--- START Data to use ---
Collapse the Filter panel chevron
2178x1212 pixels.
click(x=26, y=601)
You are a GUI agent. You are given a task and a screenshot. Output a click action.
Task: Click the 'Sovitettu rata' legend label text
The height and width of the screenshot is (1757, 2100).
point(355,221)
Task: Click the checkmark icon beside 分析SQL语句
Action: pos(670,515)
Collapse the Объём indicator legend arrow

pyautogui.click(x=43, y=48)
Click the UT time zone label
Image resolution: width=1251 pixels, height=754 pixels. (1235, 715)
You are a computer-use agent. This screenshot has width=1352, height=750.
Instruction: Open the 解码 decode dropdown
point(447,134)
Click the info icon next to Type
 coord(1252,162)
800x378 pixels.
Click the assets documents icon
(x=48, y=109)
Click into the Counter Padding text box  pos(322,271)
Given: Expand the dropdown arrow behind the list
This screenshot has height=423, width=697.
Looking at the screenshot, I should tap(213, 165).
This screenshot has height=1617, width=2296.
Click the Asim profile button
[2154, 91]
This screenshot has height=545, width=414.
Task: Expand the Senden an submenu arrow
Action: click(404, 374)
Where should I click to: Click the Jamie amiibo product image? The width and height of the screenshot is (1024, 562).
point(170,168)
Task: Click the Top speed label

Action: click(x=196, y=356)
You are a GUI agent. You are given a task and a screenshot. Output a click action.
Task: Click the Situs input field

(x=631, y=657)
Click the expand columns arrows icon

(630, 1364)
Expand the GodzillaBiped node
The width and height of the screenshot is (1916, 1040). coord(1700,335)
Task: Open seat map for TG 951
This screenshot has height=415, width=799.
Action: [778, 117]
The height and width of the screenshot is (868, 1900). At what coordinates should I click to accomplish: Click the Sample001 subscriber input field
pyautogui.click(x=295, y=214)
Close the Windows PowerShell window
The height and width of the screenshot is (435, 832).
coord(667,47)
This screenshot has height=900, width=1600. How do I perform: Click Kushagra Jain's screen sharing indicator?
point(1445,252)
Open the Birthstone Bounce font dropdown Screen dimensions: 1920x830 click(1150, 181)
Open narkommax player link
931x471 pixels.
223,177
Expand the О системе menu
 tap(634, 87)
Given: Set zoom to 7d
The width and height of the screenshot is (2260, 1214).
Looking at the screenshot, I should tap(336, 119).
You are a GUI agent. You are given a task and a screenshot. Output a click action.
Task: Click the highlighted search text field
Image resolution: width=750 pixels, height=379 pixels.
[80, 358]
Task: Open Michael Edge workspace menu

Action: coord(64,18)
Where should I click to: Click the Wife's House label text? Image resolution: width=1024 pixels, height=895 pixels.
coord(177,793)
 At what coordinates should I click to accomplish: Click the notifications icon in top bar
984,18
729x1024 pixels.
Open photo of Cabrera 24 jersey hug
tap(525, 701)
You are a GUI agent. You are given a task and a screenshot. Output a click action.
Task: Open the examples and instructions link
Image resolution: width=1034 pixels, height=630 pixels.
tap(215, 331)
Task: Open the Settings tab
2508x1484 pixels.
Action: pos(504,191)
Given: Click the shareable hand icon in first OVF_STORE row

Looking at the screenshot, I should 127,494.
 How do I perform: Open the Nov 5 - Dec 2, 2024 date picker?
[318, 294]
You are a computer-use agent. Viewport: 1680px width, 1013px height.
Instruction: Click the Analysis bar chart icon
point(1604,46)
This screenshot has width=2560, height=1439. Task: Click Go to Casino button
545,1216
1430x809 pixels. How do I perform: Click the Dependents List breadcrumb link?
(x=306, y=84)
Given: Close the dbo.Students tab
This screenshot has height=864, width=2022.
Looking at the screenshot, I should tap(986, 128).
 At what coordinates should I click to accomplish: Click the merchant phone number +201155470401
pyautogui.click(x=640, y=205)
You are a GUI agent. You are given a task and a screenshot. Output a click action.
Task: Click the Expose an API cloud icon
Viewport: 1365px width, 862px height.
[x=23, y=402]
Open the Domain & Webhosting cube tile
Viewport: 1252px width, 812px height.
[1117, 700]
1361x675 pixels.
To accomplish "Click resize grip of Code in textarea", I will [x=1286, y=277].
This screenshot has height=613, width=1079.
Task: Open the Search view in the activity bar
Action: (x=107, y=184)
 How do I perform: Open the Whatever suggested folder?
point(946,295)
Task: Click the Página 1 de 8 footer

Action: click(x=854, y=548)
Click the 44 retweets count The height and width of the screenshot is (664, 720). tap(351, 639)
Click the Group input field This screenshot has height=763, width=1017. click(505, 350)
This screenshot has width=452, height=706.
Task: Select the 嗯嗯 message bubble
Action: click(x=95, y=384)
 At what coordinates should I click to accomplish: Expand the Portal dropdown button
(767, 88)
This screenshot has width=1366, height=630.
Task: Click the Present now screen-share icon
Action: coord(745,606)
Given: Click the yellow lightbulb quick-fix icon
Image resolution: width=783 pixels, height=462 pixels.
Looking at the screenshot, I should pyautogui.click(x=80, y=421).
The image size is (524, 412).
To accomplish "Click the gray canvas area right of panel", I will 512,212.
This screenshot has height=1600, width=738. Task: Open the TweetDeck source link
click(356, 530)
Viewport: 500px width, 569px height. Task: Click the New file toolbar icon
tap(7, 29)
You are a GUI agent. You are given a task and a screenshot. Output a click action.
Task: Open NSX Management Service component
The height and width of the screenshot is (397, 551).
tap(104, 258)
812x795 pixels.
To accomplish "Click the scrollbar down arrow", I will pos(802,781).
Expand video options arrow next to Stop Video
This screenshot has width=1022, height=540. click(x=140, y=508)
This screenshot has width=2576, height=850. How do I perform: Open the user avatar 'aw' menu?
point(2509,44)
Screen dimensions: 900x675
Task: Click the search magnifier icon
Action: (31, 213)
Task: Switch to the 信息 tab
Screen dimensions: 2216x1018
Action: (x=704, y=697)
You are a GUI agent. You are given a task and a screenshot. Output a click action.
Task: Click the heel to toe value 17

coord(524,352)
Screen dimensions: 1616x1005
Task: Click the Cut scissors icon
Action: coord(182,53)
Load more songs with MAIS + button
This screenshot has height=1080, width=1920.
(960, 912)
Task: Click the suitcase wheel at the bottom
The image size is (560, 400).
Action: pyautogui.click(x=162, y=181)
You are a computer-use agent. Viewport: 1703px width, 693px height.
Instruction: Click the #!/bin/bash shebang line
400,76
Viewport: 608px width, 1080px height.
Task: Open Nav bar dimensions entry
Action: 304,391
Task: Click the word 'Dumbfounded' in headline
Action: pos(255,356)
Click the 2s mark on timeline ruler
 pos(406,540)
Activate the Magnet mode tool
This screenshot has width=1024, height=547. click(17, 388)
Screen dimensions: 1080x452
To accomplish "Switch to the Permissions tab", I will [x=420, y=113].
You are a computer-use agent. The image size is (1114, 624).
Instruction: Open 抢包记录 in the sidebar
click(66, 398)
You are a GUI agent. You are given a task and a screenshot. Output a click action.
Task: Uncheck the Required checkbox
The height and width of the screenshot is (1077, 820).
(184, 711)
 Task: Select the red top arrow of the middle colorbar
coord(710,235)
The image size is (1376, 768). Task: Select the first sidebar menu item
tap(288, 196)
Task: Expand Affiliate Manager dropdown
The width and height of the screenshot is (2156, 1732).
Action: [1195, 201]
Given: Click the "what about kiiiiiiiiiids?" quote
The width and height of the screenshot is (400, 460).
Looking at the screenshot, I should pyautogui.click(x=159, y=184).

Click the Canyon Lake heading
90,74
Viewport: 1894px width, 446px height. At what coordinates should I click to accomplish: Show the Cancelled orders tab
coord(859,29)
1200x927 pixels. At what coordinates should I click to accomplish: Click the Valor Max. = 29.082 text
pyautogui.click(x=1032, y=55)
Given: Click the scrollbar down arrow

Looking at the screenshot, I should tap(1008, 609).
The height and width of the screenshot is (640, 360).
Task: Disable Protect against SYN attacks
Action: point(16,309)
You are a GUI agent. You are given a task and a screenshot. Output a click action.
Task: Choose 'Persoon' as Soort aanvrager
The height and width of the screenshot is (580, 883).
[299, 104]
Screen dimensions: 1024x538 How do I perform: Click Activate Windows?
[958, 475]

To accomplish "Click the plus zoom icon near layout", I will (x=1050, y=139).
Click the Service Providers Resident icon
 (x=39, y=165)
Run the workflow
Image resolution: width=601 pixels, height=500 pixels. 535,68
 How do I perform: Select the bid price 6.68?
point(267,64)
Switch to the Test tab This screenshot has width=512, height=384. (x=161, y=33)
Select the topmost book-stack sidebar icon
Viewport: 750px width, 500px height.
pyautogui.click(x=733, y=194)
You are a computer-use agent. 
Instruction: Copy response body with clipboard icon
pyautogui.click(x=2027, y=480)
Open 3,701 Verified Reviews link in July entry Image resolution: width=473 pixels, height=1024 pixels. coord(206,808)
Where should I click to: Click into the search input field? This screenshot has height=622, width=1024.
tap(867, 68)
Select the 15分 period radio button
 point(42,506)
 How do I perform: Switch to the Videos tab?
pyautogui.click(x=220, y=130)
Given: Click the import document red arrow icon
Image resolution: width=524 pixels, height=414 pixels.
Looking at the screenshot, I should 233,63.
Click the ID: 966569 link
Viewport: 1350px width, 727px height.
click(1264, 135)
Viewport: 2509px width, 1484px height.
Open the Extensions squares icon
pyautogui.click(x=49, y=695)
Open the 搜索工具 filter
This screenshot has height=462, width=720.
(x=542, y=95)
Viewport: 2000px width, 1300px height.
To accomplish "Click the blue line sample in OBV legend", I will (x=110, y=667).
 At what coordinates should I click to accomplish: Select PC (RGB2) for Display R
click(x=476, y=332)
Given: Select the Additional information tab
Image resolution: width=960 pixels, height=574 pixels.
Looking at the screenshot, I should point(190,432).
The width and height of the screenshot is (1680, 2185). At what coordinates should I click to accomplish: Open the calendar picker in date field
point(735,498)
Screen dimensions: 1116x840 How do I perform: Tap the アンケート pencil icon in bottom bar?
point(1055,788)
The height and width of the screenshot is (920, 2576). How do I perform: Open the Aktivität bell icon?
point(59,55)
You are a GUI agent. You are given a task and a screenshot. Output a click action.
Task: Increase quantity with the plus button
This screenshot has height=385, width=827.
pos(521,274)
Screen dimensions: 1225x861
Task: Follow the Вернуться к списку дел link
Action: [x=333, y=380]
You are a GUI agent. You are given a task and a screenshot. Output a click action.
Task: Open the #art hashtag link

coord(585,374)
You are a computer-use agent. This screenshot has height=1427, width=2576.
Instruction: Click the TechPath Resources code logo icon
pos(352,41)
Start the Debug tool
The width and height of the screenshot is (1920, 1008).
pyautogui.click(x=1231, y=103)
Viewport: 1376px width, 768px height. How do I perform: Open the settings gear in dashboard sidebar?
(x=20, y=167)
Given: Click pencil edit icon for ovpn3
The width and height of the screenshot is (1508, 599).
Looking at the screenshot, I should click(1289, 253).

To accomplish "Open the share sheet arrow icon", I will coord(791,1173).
--- END Data to use ---
**Exercise prompt:** Rewrite the records from their start through the line containing "pyautogui.click(x=43, y=48)", replacing "Filter panel" with "Sidebar" and leaving everything else the same.

**Problem solution:**
Collapse the Sidebar chevron
2178x1212 pixels.
click(x=26, y=601)
You are a GUI agent. You are given a task and a screenshot. Output a click action.
Task: Click the 'Sovitettu rata' legend label text
The height and width of the screenshot is (1757, 2100).
point(355,221)
Task: Click the checkmark icon beside 分析SQL语句
Action: pos(670,515)
Collapse the Объём indicator legend arrow

pyautogui.click(x=43, y=48)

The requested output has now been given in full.